Arc Forumnew | comments | leaders | submitlogin
3 points by akkartik 2651 days ago | link | parent

Is that a good thing, though? A classic design principle is that similar things should look similar and different things should look different. Imagine a project with both Flow and Project files. Wouldn't it be nice to be able to tell them apart at a glance?


2 points by breck 2610 days ago | link

> A classic design principle is that similar things should look similar and different things should look different.

Agreed, but I think context eliminates such a need. If this comment were about cooking it would look the same. We reuse one writing system.

> Imagine a project with both Flow and Project files. Wouldn't it be nice to be able to tell them apart at a glance?

Ah, good point! So far it hasn't been a problem, but I imagine there may be issues as the number of Tree Languages (note--I took the feedback and dropped the "ETN" acronym) and combinations increase. It might emerge that there are some universal best practices so semantics won't change too markedly from one language to the next. But I think it could be that semantics vary a lot. Right now I have some languages where flow goes forwards (top down) backwards (children up), stack based, parallel, synchronous, et cetera. I personally haven't had trouble keeping them straight just knowing the context, but that is not necessarily a predictor of how it will go for other people (or even me), in the future. We shall see.

Another similar problem is when you have a file with both Flow and Project code (something that actually comes up a lot).

What happens when 2 languages use the same keyword but with different semantics and it happens that a 3rd language embeds them both? It might cause some confusion. Or even just the basic problem of doing color highlighting for one language in a node of another--how do you ensure the color schemes don't conflict? Perhaps a border or something would do the trick. Problems to solve in the future.

-----

3 points by akkartik 2610 days ago | link

> If this comment were about cooking it would look the same. We reuse one writing system.

That's true, but the fact that we're both able to make analogies just suggests that analogies aren't a good defense for your system. It isn't self-evident that "eliminating different syntaxes" is always a good thing. You need to actually take the trouble to motivate it.

In my experience the hard part of dealing with polyglot systems is juggling the different semantics. Syntax is in the noise. Should it be the same or different? It just doesn't seem worth thinking about.

Don't get me wrong, I find Lisp's uniform syntax very helpful. But Lisp is helpful also because of its (relatively) uniform semantics. While adding Lisp syntax atop say Erlang seems useful, mixing LFE and regular Scheme would be a nightmare.

> What happens when 2 languages use the same keyword but with different semantics and it happens that a 3rd language embeds them both?

Yes, I can relate to this question. For example, here's a fragment from the Mu codebase where I embed tests containing Mu programs in my C++ implementation: http://akkartik.github.io/mu/html/040brace.cc.html#366. The Mu instruction is `return-if`, but because it's in a C++ file, just the `return` is highlighted. Super ugly.
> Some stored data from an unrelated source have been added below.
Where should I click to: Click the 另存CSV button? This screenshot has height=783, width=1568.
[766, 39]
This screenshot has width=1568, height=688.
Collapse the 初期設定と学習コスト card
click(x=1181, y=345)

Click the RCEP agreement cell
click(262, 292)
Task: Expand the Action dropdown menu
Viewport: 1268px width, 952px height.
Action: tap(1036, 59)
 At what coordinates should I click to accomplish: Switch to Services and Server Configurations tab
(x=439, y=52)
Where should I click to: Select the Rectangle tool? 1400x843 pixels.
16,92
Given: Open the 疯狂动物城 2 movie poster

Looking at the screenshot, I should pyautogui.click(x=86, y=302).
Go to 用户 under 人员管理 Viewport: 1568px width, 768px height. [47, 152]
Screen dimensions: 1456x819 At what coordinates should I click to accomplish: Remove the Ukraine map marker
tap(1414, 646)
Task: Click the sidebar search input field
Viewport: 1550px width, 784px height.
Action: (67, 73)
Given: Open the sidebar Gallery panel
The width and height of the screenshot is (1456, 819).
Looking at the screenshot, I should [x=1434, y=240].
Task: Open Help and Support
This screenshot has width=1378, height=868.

My take-away from all this: polyglot systems are a bad idea. Mu's implementation being in C++ is hopefully a temporary state of affairs. We shouldn't be picking "the right tool for the job". Software is more malleable than past tools. We should be tweaking our one language to do everything the job needs.

So rather than try to come up with solutions for polyglot programming, I'd just discourage it altogether.